The forecast for this weekend is supposed to hit the mid 80’s (!!!) and I’m not sure how I feel about it (!!). So when thinking of a new recipe to post, my brain went straight to fresh salads and smoothies.
I used an heirloom spinach for the first time that was a stunning beet red. There’s definitely a more earthy/grassy flavor going on with this variety, but it makes a beautiful salad, don’t you think? If you don’t see heirloim spinach at the store, fret not, regular baby spinach does this salad well and is my regular go-to.

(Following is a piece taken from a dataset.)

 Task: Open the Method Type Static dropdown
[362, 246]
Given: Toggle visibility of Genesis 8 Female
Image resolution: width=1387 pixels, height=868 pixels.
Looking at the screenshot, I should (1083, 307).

This salad has thin ribbons of carrots, a little creaminess from goat cheese, crunch from walnuts, and bright bites of orange slices that were all tossed in a light citrus champagne vinaigrette.
Sometimes I laugh at how peaceful and serene the pictures look on my blog when usually it’s just total chaos behind the lens. I mean, let’s be real here, I’m a mama of two little boys. Here’s a glimpse of a typical day of photographing food for my blog.
This little guy and his firetruck with ALL the noise buttons, right by my side while I photographed this salad. We were fighting for table space. He won.
And my littlest, by my feet, about to climb up my leg.
3-4 cups spinach, heirloom or regular
1 peeled orange, cut into small chunks (I use Cara Cara oranges while they're still in season)
1/4 cup goat cheese, broken into small chunks
2 carrots, thinly shaved (use a potato peeler for this)
1/2 shallot, chopped fine
1/3 cup toasted walnuts, whole or chopped
Citrus Champagne Vinaigrette
1/4 cup champagne vinegar
1/3 cup olive oil
1 teaspoon Dijon Mustard
1/2 shallot, minced
1 tablespoon orange juice
Place salad ingredients into a large bowl.
Fill a mason jar with the ingredients or the dressing, seal with a lid, and vigorously shake.
Drizzle amount desired on top of salad and toss well.